## GIVEN TASK A
Rewrite the section of the garden and music passage that opens with the words containing "Today I have" and closes with "to dance to.", putting "magazines" in place of "videotapes".
## GIVEN TASK B
In the garden and music passage, what has The Grouch promised to make from the wood of the dead cherry tree?

## DOCUMENT PASSAGE
○ ○ ○ ○ ○

As I sat listening to the last strains of Bryan Ferry’s idiosyncratic take on Positively 4th Street (currently playing in my car: ‘Dylanesque’, Ferry’s album of Dylan covers), I saw in the rear mirror my husband’s unmistakable orange van drawing up behind me. As I got out and waved at him, he pointed over to the front of our house, where the jay was now rooting around in the ivy. He clearly got something, as he then flew off and settled on our wall to devour it.
Before our ornamental cherry tree died, killed off in a dry summer by the huge viburnum planted (not by us), too close to it the jay – I like to think it was the same one – was an annual visitor to it when it was in its flame-red autumn glory (the tree that is, not the jay, who is glorious all year). His visit now reminds me of the sadness of black, lifeless branches in spring when there should have been a positively Liberacean display of huge pink blossoms. However, The Grouch kept the wood after chopping down the dead tree, and has promised to make a fire surround from it when we redecorate our lounge and put a new fire in. That will be classy: a fireplace of cherry wood from our own garden!
… on the garden, is how my mother once described the attraction of gardening. I’m not at all sure that doesn’t say more about my mother than about gardening.
Today I have been imposing my will on my environment by attacking large piles of old videotapes and books in my lounge, while listening to that great compilation album ‘Gutbucket’, which you have to be a certain age to remember. Lots of raw and dirty blues/rock numbers including Captain Beefheart’s classic ‘Gimme Dat Harp Boy’ and a wonderful finger-pickin’ instrumental called ‘Dismal Swamp’ by the Nitty Gritty Dirt Band, possibly my favourite track ever and one that it’s impossible not to dance to.

○ ○ ○ ○ ○

## SUPPLIED ENTRIES
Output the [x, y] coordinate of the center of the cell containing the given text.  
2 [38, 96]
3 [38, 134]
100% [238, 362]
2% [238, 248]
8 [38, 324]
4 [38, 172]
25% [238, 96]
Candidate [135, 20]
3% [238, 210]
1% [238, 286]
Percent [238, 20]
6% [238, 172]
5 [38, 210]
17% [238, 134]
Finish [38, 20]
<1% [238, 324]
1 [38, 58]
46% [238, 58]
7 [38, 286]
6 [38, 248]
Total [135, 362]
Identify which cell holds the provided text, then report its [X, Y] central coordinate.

○ ○ ○ ○ ○

## FULL OUTPUT A
Today I have been imposing my will on my environment by attacking large piles of old magazines and books in my lounge, while listening to that great compilation album ‘Gutbucket’, which you have to be a certain age to remember. Lots of raw and dirty blues/rock numbers including Captain Beefheart’s classic ‘Gimme Dat Harp Boy’ and a wonderful finger-pickin’ instrumental called ‘Dismal Swamp’ by the Nitty Gritty Dirt Band, possibly my favourite track ever and one that it’s impossible not to dance to.

## FULL OUTPUT B
A fire surround, to be made when they redecorate the lounge and put a new fire in.